Cord-cutting is happening at speed. We already knew that, and cable companies have been prepping for a while. But one thing no-one foresaw is just how quickly people would ditch their cable contracts the second they had the opportunity.

A report from Kagan, a market intelligence firm, claims that 1.2 million people ditched traditional pay TV in July, August, and September. That’s the first time a single-quarter loss has topped 1,000,000 customers, and it’s a new all-time record for the pay TV industry.

Satellite TV continues to be the hardest-hit sector. It lost 618,000 subscribers in the third quarter, making up 53% of total pay TV losses, despite the fact that satellite accounts for a fraction of that. Traditional cable isn’t doing quite as badly, sitting at 367,000 losses. That’s nearly half of the 801,000 traditional cable customers the industry has lost so far in 2017.

Cable TV companies are struggling to adapt to the sudden and dramatic change in the marketplace. AT&T is a prime example: the company has successfully launched DirecTV Now, one of the better internet-only streaming services. But the base package is $40, way less than the $100 that families traditionally spend on a cable bundle. Worse, AT&T is currently giving away DirecTV Now for $10 to wireless subscribers, meaning it’s not making them any real money at the moment.

Fundamentally, the market is transitioning from a series of regional monopolies to a competitive national market.
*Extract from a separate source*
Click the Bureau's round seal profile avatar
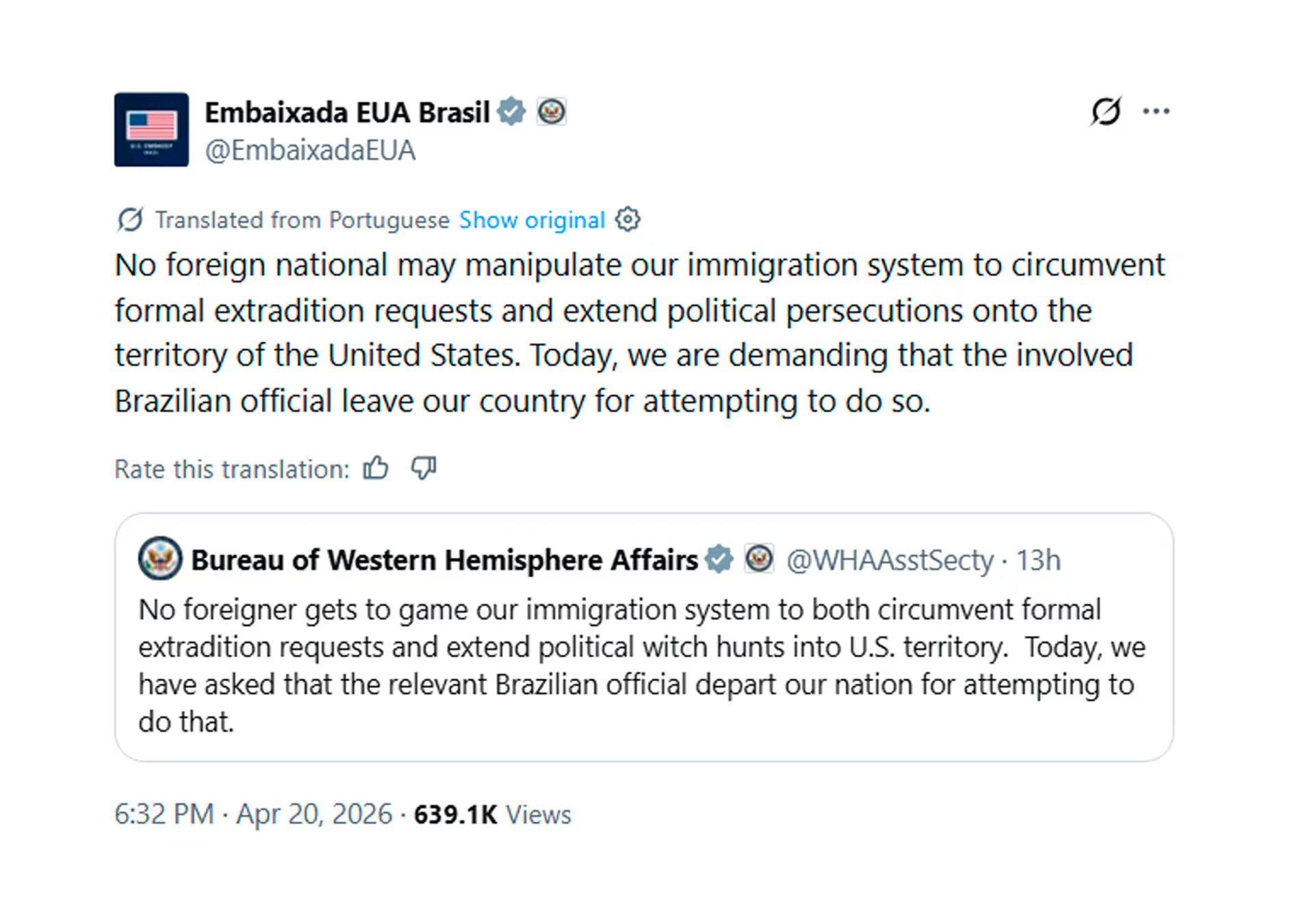 (158, 559)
You can already buy streaming TV from AT&T, YouTube, Hulu, Fubo, or Sling, and those services are available in most markets nationwide. It’s no coincidence that $40 a month is the standard price for around 50 channels — that’s about what it costs to sell the service, plus minor overheads for technology and customer service.  Streaming TV is going to mean cheaper TV, which is fantastic and long-overdue for consumers, but awful for the bottom line of cable TV providers.